──────── Recorded information
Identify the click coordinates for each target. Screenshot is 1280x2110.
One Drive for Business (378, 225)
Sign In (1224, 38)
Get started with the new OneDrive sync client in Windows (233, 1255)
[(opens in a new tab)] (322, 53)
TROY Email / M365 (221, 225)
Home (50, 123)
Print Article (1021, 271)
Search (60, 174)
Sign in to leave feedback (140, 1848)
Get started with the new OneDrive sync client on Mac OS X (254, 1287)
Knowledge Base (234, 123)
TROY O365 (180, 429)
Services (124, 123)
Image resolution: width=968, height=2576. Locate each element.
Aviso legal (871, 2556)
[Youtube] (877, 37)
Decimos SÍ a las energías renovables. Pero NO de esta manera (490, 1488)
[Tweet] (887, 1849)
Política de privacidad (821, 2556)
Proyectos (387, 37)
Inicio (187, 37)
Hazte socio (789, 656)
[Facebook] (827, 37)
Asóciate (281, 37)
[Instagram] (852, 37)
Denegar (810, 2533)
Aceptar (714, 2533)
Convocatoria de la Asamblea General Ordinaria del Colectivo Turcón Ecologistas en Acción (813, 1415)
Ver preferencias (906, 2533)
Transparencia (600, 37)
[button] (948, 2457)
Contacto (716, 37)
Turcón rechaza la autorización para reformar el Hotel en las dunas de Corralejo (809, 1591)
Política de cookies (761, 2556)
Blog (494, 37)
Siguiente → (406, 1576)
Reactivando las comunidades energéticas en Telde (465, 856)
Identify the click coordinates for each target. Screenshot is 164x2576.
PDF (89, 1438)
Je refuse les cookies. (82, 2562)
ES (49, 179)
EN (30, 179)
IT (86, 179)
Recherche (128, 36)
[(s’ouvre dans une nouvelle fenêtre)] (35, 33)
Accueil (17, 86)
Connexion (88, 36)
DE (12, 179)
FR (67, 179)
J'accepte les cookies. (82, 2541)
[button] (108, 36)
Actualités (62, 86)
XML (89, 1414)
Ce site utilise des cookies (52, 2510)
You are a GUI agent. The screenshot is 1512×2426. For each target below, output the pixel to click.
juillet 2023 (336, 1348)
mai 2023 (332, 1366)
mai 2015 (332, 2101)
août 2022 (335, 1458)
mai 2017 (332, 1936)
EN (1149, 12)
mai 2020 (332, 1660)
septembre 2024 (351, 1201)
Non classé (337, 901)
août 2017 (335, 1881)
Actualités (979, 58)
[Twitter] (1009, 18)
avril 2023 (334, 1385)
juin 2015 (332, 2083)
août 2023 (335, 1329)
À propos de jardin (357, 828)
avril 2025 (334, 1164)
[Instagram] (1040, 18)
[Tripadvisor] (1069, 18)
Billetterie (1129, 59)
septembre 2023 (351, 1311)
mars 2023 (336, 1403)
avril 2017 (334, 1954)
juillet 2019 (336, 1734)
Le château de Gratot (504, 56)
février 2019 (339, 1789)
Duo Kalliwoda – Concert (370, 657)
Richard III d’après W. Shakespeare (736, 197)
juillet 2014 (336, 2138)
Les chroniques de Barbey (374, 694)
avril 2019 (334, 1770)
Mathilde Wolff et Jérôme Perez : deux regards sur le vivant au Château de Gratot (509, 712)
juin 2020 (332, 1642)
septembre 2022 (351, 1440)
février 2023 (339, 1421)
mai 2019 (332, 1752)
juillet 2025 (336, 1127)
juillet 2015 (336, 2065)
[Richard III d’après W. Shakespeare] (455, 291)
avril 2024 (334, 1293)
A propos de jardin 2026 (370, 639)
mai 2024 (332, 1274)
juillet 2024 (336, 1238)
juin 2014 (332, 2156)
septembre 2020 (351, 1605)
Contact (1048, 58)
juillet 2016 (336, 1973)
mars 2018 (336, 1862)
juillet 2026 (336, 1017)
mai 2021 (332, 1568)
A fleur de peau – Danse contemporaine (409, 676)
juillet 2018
────────────────
§ **Exercise goal**
Transcribe only the trailing portion of the entries above: the line that contains "juillet 2024 (336, 1238)" and each line after it.

§ **Answer section**
juillet 2024 (336, 1238)
juin 2014 (332, 2156)
septembre 2020 (351, 1605)
Contact (1048, 58)
juillet 2016 (336, 1973)
mars 2018 (336, 1862)
juillet 2026 (336, 1017)
mai 2021 (332, 1568)
A fleur de peau – Danse contemporaine (409, 676)
juillet 2018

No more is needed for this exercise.